Art. 25 – Peculato, indebita destinazione, corruzione, concussione, induzione indebita ecc

Art. 25-bis / 25-bis.1 / 25-ter – Falsità, delitti contro industria e commercio, reati societari

Art. 25-quater / 25-quater.1 – Delitti con finalità di terrorismo ed eversione, delitti in materia di strumenti di pagamento diversi dai contanti

Art. 25-quinquies / 25-sexies / 25-septies – Reati contro la persona, abuso di mercato, reati in materia di tutela della salute e sicurezza sul lavoro

Art. 25-octies / 25-octies.1 – Riciclaggio, impiego di denaro di provenienza illecita, delitti su strumenti di pagamento

Art. 25-novies / 25-decies / 25-undecies – Violazione del diritto d’autore, induzione a non rendere dichiarazioni all’autorità giudiziaria, reati ambientali

Art. 25-duodecies / 25-terdecies / 25-quaterdecies / 25-quinquiesdecies / 25-sexiesdecies – Impiego di stranieri irregolari, reati di razzismo e xenofobia, frode sportiva, reati tributari, contrabbando

Art. 25-septiesdecies / 25-duodevicies / 25-undevicies – Reati contro il patrimonio culturale, riciclaggio di beni culturali, delitti contro gli animali (a partire da luglio 2025)

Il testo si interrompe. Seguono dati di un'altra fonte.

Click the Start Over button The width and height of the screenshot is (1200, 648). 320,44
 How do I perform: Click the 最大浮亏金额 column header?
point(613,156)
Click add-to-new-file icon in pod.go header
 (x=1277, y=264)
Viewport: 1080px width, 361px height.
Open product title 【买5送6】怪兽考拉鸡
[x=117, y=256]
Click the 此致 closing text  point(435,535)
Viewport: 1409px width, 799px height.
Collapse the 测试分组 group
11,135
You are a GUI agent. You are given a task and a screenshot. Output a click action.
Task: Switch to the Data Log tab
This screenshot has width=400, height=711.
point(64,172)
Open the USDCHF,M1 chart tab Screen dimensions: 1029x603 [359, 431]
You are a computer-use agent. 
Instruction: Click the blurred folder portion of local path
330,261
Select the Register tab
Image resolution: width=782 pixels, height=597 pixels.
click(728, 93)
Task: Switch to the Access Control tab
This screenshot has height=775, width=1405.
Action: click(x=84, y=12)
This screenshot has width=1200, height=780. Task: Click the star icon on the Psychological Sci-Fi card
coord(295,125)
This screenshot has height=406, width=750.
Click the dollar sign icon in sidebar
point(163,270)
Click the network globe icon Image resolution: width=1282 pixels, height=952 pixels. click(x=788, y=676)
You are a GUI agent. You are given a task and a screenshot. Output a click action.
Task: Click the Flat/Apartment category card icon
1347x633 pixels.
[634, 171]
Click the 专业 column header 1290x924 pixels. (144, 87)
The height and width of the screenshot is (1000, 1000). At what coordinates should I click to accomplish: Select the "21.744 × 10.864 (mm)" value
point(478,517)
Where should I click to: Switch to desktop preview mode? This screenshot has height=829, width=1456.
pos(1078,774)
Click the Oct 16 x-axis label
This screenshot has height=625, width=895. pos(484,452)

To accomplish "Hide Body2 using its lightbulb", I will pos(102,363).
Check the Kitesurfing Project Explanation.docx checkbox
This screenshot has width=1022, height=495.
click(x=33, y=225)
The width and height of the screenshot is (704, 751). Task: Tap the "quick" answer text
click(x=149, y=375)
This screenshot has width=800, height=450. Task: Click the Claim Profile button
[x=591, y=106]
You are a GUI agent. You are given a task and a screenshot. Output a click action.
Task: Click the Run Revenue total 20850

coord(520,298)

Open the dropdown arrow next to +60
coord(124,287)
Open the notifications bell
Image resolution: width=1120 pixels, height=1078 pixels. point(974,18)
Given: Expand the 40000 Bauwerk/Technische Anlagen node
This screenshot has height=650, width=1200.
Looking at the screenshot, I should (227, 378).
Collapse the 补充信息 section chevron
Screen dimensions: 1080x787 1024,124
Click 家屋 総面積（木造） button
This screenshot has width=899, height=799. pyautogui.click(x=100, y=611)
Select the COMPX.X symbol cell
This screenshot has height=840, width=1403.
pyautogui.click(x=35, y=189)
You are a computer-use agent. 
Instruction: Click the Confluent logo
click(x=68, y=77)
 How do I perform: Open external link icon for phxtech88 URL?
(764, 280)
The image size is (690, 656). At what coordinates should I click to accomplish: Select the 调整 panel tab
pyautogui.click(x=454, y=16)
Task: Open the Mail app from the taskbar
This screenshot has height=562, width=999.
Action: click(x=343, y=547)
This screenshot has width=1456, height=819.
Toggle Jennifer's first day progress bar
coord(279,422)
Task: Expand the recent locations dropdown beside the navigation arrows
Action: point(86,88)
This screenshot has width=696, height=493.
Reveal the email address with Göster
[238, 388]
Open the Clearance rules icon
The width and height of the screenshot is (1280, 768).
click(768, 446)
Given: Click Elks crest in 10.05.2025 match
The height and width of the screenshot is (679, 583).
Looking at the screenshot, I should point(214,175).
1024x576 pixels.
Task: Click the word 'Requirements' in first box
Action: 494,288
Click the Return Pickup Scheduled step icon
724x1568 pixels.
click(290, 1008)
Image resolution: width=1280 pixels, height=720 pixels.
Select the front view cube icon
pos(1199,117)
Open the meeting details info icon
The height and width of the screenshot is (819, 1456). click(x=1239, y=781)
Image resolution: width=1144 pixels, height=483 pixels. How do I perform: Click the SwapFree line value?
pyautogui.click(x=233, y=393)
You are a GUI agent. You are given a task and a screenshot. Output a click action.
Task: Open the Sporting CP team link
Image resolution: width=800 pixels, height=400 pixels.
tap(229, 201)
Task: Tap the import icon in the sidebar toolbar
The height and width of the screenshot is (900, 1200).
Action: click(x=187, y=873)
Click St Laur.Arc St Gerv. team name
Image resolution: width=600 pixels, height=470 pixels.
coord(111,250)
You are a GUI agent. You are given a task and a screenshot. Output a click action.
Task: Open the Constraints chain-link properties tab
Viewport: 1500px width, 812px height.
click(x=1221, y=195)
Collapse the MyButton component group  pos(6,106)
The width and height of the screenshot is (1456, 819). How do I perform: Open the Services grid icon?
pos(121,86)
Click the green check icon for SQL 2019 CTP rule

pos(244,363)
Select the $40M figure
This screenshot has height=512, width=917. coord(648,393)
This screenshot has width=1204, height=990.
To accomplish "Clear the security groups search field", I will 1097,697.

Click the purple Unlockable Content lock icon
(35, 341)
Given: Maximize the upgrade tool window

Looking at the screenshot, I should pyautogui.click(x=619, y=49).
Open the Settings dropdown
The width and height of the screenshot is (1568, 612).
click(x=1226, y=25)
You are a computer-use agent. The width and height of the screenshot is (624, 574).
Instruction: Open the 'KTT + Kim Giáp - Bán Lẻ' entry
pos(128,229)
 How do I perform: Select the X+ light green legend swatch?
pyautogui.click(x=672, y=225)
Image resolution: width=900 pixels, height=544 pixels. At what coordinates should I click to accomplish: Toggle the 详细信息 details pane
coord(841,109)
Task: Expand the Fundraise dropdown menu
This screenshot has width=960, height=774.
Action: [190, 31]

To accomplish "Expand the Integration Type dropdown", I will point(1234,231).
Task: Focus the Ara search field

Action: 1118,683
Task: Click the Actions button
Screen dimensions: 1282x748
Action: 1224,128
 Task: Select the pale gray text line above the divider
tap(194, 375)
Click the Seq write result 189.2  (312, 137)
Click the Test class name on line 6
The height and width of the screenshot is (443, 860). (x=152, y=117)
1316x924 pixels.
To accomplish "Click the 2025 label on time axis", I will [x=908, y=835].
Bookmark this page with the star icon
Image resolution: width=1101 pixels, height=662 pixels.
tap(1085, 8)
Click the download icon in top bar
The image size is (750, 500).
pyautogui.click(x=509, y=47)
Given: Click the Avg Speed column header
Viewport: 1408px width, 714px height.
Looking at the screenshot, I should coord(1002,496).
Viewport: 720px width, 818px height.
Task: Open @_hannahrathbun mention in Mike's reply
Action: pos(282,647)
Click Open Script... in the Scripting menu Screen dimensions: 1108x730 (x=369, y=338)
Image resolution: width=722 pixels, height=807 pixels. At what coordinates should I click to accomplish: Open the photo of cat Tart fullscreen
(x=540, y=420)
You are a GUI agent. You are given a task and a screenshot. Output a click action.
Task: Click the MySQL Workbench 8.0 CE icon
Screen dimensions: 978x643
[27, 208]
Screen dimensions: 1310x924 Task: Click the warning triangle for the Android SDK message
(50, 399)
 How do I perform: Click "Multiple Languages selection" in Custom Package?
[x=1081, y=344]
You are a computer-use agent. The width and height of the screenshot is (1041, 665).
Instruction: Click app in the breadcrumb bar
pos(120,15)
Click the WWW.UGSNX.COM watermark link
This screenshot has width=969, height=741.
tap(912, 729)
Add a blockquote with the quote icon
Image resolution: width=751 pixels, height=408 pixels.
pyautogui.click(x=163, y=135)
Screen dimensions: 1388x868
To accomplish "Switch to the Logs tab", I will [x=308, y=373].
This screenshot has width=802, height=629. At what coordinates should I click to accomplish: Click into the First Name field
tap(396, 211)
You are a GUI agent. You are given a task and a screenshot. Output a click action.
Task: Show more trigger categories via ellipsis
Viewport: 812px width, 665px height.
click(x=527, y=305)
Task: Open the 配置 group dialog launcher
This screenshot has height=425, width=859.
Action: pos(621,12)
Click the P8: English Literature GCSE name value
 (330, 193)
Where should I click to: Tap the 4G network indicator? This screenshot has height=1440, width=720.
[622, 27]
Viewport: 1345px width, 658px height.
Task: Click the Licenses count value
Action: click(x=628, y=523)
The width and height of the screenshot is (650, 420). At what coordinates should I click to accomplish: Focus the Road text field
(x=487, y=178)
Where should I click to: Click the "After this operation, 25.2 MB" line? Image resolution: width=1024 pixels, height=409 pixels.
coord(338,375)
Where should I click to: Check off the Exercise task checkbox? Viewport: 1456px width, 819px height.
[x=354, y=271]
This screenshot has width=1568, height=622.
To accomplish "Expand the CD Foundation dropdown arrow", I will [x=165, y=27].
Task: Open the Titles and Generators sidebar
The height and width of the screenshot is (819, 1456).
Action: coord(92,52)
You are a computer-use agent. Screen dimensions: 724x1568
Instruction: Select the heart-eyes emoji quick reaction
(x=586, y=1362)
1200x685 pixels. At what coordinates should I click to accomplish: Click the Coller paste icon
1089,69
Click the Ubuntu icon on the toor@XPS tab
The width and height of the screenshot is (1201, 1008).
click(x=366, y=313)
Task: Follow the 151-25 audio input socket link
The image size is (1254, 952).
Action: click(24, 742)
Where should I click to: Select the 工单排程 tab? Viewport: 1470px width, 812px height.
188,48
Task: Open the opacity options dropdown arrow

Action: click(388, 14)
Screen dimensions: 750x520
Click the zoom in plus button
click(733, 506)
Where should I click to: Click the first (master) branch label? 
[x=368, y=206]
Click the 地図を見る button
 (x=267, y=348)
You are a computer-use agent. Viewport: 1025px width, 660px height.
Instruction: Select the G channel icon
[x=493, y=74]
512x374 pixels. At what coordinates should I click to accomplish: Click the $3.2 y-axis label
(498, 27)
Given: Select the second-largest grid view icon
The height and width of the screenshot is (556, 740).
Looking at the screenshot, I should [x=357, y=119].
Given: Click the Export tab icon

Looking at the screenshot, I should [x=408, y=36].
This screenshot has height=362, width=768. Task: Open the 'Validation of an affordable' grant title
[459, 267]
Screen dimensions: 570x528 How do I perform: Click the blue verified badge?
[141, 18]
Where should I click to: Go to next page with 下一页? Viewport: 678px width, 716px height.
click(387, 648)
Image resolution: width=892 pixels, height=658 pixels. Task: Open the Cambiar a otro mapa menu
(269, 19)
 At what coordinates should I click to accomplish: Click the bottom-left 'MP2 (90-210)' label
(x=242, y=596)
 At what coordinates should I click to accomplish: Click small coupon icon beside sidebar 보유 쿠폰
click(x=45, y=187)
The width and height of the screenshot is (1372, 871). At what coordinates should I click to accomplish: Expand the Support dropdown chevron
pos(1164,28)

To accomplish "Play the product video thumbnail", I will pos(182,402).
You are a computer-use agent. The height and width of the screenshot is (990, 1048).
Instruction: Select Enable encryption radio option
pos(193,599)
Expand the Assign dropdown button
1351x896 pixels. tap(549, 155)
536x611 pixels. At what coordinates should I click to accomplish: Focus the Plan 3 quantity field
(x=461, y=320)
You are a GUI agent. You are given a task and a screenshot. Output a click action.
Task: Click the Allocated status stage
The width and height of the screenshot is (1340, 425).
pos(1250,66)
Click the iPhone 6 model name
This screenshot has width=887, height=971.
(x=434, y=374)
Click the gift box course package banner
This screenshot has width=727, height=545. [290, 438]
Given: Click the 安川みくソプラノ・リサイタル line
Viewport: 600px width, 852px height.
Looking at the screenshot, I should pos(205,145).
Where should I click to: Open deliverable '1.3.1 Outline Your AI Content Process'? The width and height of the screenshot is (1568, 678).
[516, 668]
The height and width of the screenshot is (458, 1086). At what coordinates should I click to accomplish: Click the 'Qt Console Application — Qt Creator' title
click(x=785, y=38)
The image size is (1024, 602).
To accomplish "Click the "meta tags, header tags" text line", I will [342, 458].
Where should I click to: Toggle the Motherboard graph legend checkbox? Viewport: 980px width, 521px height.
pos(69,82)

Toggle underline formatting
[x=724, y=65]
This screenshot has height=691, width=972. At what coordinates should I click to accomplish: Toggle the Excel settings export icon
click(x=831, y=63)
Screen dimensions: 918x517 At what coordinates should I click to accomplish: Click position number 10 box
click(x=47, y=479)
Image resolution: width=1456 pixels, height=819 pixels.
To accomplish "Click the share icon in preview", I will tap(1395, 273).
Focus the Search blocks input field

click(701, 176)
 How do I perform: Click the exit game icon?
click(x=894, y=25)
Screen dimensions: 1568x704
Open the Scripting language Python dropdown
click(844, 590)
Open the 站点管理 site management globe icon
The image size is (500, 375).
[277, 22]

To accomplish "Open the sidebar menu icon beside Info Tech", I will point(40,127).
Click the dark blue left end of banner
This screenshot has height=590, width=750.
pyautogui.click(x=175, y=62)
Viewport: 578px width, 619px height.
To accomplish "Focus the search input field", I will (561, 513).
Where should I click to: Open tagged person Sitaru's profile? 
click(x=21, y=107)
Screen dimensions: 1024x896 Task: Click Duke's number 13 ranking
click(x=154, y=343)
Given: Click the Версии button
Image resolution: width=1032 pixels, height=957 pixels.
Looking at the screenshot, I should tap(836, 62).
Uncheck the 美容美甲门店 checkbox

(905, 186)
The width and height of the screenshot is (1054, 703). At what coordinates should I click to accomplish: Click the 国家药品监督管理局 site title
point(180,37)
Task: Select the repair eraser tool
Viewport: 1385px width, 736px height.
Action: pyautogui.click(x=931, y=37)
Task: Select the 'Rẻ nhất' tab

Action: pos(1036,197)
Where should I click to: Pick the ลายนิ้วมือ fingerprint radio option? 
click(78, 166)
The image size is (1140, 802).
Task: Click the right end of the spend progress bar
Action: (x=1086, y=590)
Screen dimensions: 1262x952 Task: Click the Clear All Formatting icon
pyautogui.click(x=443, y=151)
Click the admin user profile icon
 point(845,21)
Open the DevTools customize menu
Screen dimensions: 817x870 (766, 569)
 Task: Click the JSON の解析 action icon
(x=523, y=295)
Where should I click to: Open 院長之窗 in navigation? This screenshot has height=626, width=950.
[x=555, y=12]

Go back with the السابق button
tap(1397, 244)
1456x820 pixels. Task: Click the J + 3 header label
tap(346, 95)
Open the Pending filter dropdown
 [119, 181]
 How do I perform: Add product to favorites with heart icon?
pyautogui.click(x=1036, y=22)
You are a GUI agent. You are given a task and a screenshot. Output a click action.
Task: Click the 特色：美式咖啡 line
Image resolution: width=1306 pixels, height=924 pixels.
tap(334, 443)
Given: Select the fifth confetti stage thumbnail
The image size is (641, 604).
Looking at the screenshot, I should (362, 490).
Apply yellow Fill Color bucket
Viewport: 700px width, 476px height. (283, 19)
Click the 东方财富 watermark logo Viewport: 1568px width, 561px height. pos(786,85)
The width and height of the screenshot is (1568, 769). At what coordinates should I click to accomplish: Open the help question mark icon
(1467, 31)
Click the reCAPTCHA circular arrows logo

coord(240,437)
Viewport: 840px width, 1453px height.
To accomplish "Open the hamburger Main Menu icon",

Riepilogo delle categorie di reati presupposto

2. Onere della prova qualora NON sia stato implementato un Modello 231

Per cui, in base a quanto suesposto, potrebbe ascriversi una responsabilità in capo all’ente qualora:

- sia stato commesso uno dei reati-presupposto previsti dalla norma

- il reato sia stato posto in essere da un soggetto ricollegabile all’ente (sia esso apicale o subordinato)

- il reato sia stato commesso nell’interesse dell’ente, o comunque si sia riverberato in un suo vantaggio

Ciò accadrà in tutti quei casi in cui l’azienda non abbia adottato ed efficacemente attuato alcun modello di organizzazione e gestione (MOG) previsto dalla normativa di cui al D.lgs. 231/2001

  • A chi compete la prova della sussistenza di questi elementi?

Il sistema della responsabilità delle imprese segue le regole ordinarie previste in campo penale, secondo cui l'onere della prova della responsabilità del soggetto imputato di un illecito è sempre a carico dell’accusa

Quindi spetterà alla Procura della Repubblica provare, al di là di ogni ragionevole dubbio, la colpevolezza dell’ente

  • Nel caso in cui si riesca a dimostrare la sussistenza di tutti e 3 i pilastri della responsabilità dell’ente, l’onere della prova a carico della Procura della Repubblica sarà quindi soddisfatto?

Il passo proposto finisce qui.